MATERIALS AND METHODS
Cells.
U937 cells (a human monocytic leukemia cell line)39 were obtained from the American Type Culture Collection (ATCC; Rockville, MD) and grown in RPMI/10% fetal calf serum (FCS; Sigma, Dorset, UK). Peripheral blood mononuclear cells (PBMNCs) and T cells were obtained from normal donors. T cells were purified by positive selection of CD4 and CD8 cells using immunomagnetic beads (Dynal, Oslo, Norway) and beads were detached using the detachment reagent (Dynal) according to the manufacturer’s instructions. CTLL-2 cells were maintained in RPMI/10% FCS and 10 U/mL recombinant human IL-2 (rhIL-2; Chiron, Harefield, UK).

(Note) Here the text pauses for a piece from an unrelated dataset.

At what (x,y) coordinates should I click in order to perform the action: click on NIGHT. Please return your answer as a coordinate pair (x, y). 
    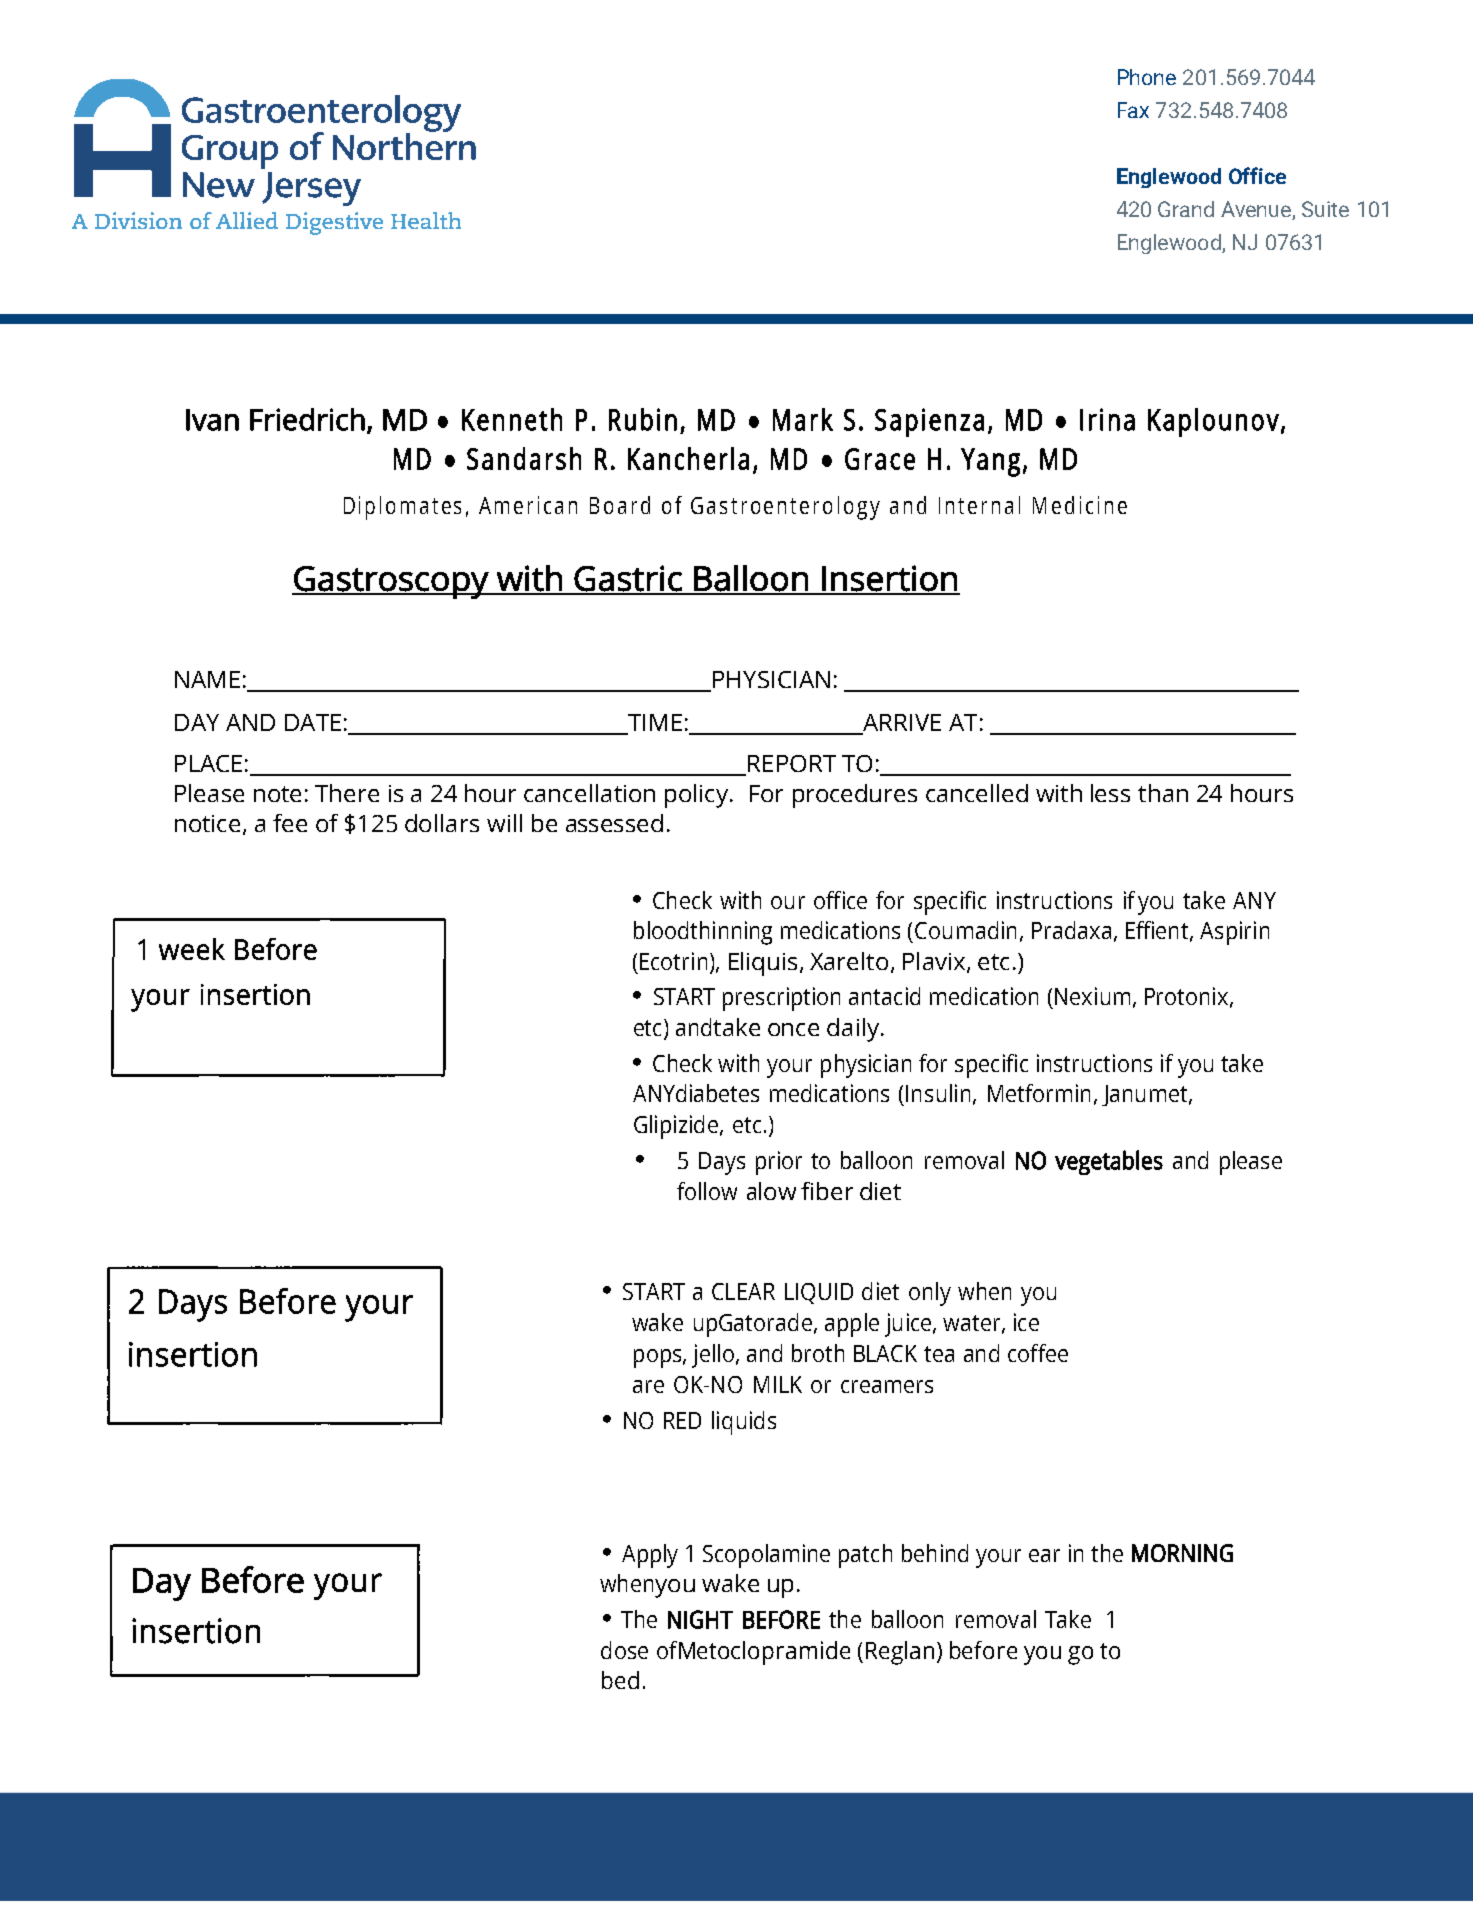
    Looking at the image, I should click on (700, 1619).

For the generation of peripheral blood-derived DCs, PBMNCs were incubated in RPMI/10% FCS at 37°C and 5% CO2 for 2 to 4 hours, and nonadherent cells were removed. Adherent cells were then cultured for 7 to 10 days in the presence of 50 ng/mL granulocyte-macrophage colony-stimulating factor (GM-CSF; Schering Plough, Suffolk, UK) and 1,000 U/mL IL-4 (Schering Plough). DC phenotype was confirmed by flow cytometry (see below), with purities ranging from 70% to 85%.
Flow cytometric analysis.
U937 cells were stained using the following antibodies; anti-CD80, anti-HLA-DR (Becton Dickinson, Oxford, UK), anti-CD86 (Serotec, Oxford, UK), and anti-MHC class I (Cymbus Biosciences, Southampton, UK). Biotinylated-CTLA4.Ig (Ancell Corp, Bayport, MN) was used to confirm the ability of CD80 to bind to one of its receptors and was also used in functional blocking studies. Confirmation of DC phenotype was by dual-labeling using anti-CD1a and anti-CD14 (Serotec; CD1a+, CD14−). Flow cytometric analysis was performed using a FACS Vantage (Becton Dickinson) and Cellquest software (Becton Dickinson).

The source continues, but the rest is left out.